ただし、不老不死の問題点として、120歳程度の最大寿命を前提にできているヒトの脳が200年、500年といった寿命で自己同一性を保っていられるかどうか、疑問であること、また、不老不死が実現すると種の保存や進化が保たれなくなる恐れがあることを、この書籍では、指摘されています。
また、著者は、死の遺伝子があるおかげで「必ず死ねる」という観点もある、と指摘されています。死すべき存在であるからこそ、与えられた有限の人生をしっかり生き抜こうと思うことができるといいます。
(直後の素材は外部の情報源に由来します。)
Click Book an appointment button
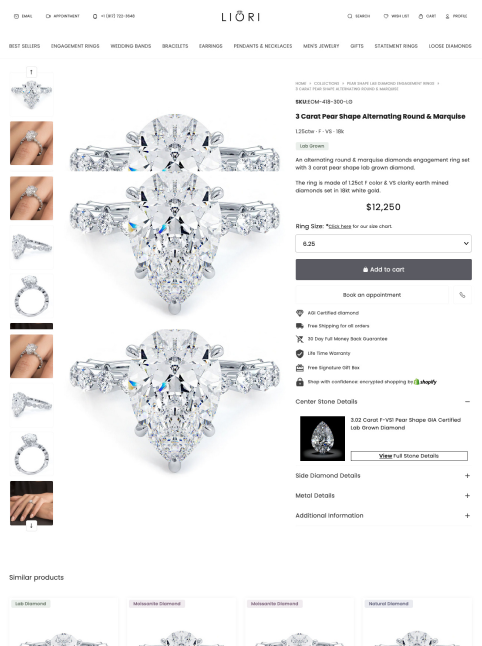The height and width of the screenshot is (646, 482). tap(372, 295)
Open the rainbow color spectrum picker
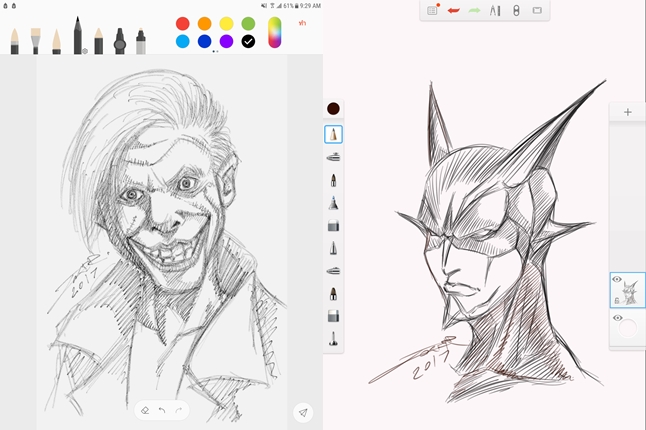Viewport: 646px width, 430px height. (273, 32)
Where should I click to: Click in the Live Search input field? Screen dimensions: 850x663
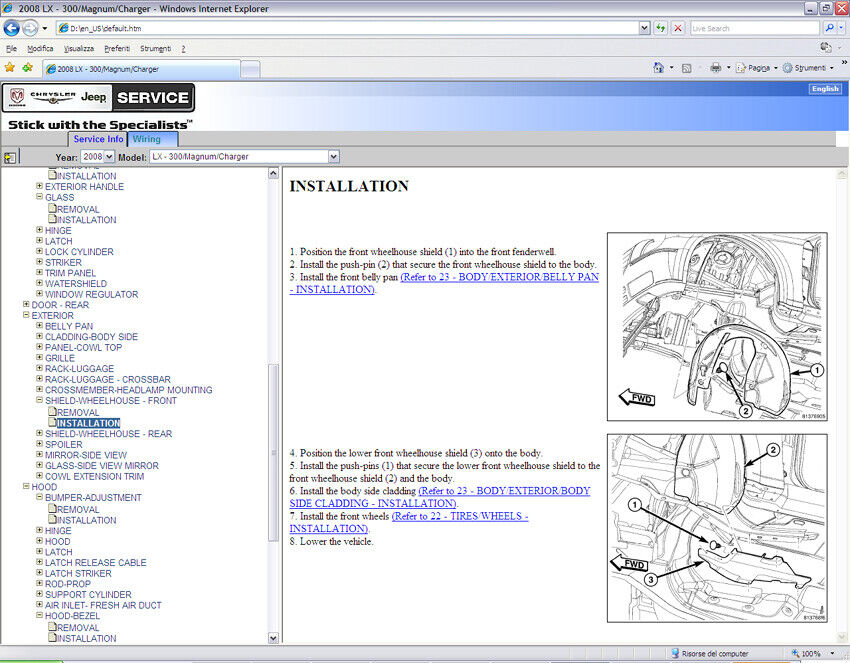tap(753, 28)
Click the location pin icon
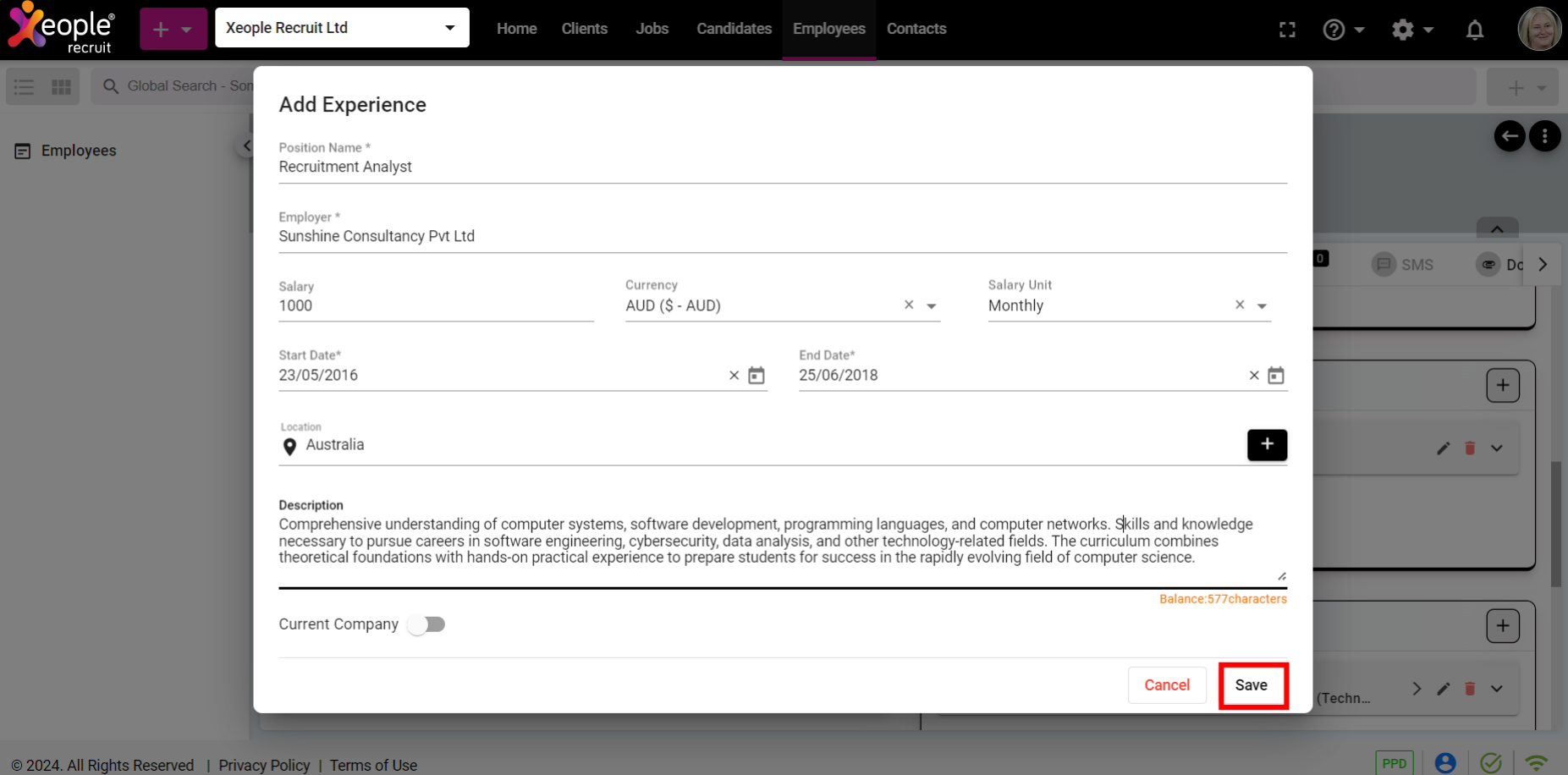1568x775 pixels. tap(289, 447)
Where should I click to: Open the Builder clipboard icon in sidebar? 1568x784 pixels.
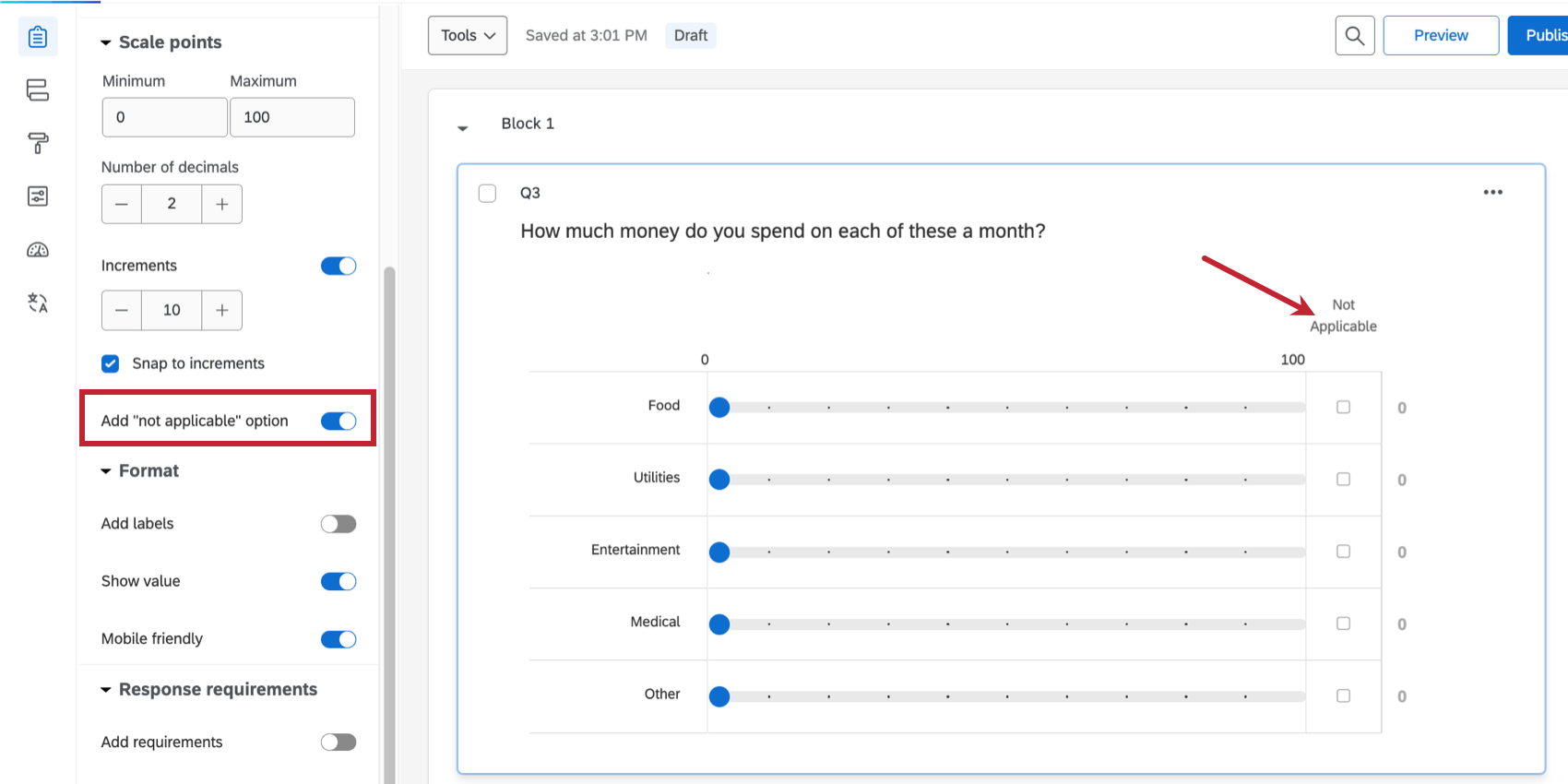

私自身は、「不老不死は実現できない」と思います。なぜなら、この宇宙はいずれ終わりを迎えるからです。科学技術の進歩によって、ヒトの寿命が200年、500年、1万年、1億年、100億年と伸びていったとしても、宇宙が終わるときには、すべての生命は終わりを迎えることでしょう。100億年の人生でも、100年の人生でも、終わりを必ず迎えるという意味では同じです。不老長寿を願い、寿命を伸ばすということは、単に、死を先送りにすることだ、という考え方もできると思います。
不老長寿を願って死を先送りすることよりも、むしろ、「死ぬのが怖い」という感情をどのように対処するか、ということの方が大切なのではないか、と思います。